Mothers are are faced with unrealistic expectations, Kiera Knightly claims, and it is about time that society shifts their sexist viewpoint. 


The actress penned a powerful essay on feminism for the book Feminists Don’t Wear Pink (And Other Lies).


The mum opened up about her pregnancy and childbirth experience, exposing the physical and mental sufferings she endured.


"I remember the sh--, the vomit, the blood, the stitches. I remember my battleground. Your battleground and life pulsating. Surviving. 


“And I am the weaker sex? You are?"


She is speaking to her daughter Edie, holding her in her arms and not believing that such a strong and precious baby could be considered ‘weak’.



A post shared by Keira Knightley (@keira_knightley_) on


Her graphic description is one that is necessary. Men wish to see their wives and girlfriends pretty and perfect, but Kiera claims that we need to break this stigma.


“Hide. Hide our pain, our bodies splitting, our breasts leaking, our hormones raging,” she voiced society’s urges. 


The Love Actually star went on to use Kate Middleton has an example of this overwhelming pressure to be gorgeous and composed.


The Duchess of Cambridge had her baby the day after Edie was born. Kierra recalled the televised appearance of Kate just seven hours after giving birth.

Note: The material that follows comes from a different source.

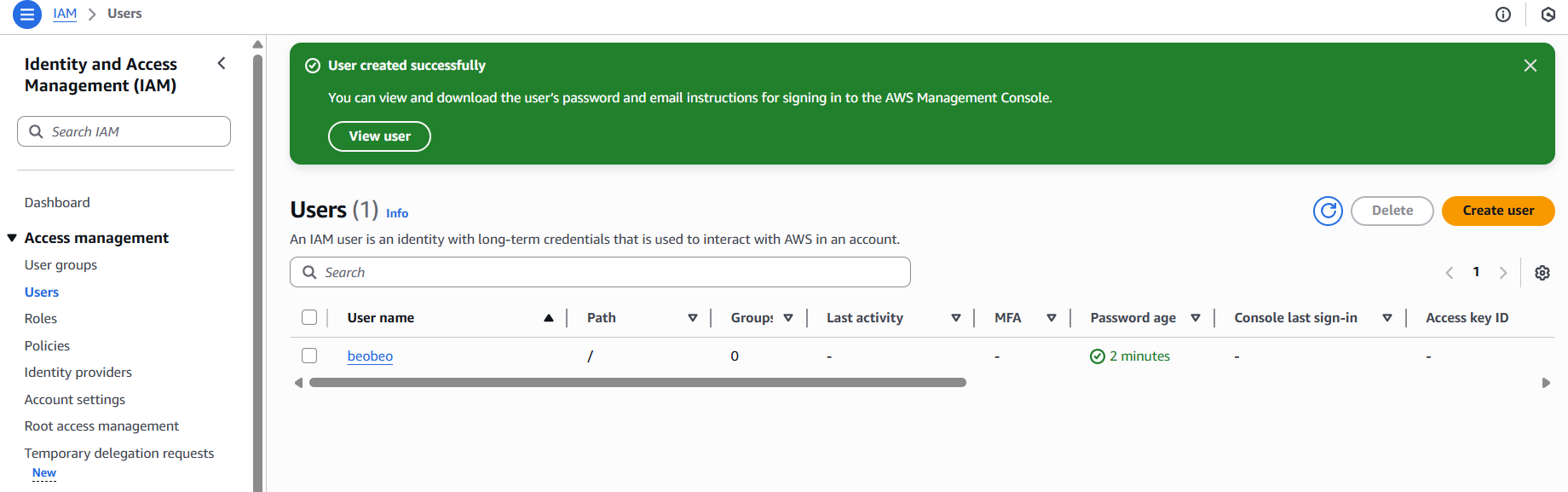
Task: Open Roles in the side navigation
Action: pos(41,319)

She looked stunning in her gorgeous outfit and makeup, smiling to reassure the whole world that she was fine.



Some saw her debut as an impressive act of strength, and Kiera agreed but urged Kate to not feel forced to always be idyllic in the public’s eyes.

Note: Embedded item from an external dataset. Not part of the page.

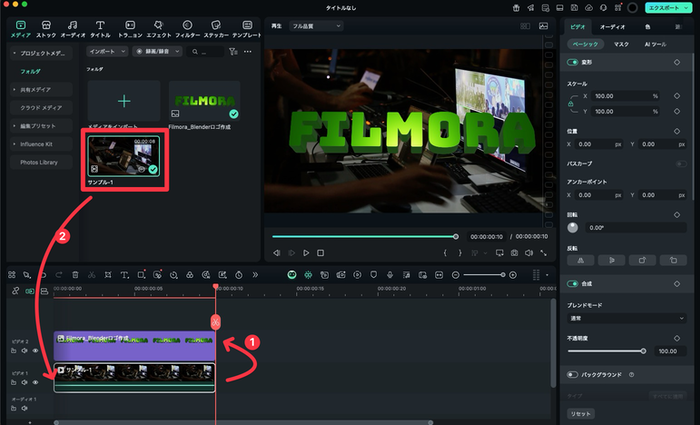Open the タイトル (Titles) tab icon
This screenshot has height=425, width=700.
(x=101, y=28)
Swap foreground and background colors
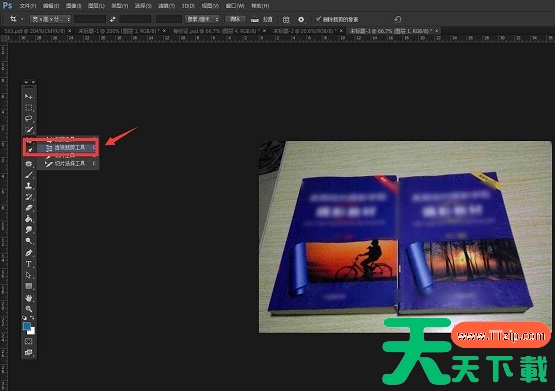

“Look beautiful. Look stylish, don't show your battleground, Kate. Seven hours after your fight with life and death, seven hours after your body breaks open, and bloody, screaming life comes out. 


“Don't show. Don't tell. Stand there with your girl and be shot by a pack of male photographers."

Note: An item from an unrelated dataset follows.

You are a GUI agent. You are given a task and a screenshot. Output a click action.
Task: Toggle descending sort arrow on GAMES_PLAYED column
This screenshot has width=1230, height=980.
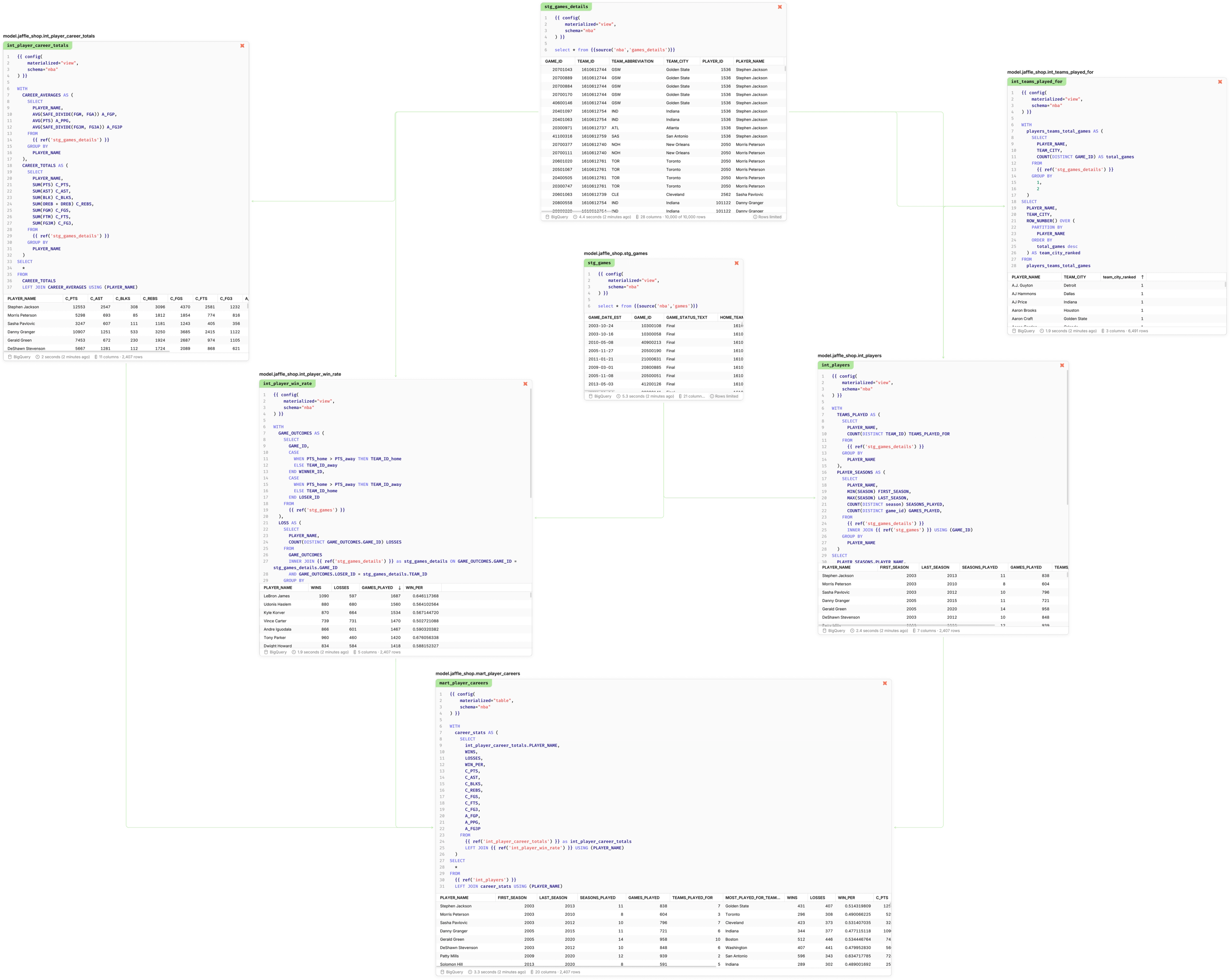[x=399, y=588]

Also discussing female stereotypes and sexism in society for the essay collection were writers Emma Watson, Zoe Sugg, Saoirse Ronan, and many more.


As mums, it’s important we stand up for one another, and let each other know that we don’t have to be perfect.


Parenting is tough, pregnancy wrecks our bodies, and motherhood is messy. Part of being a woman is embracing that change and being proud of all that we can do.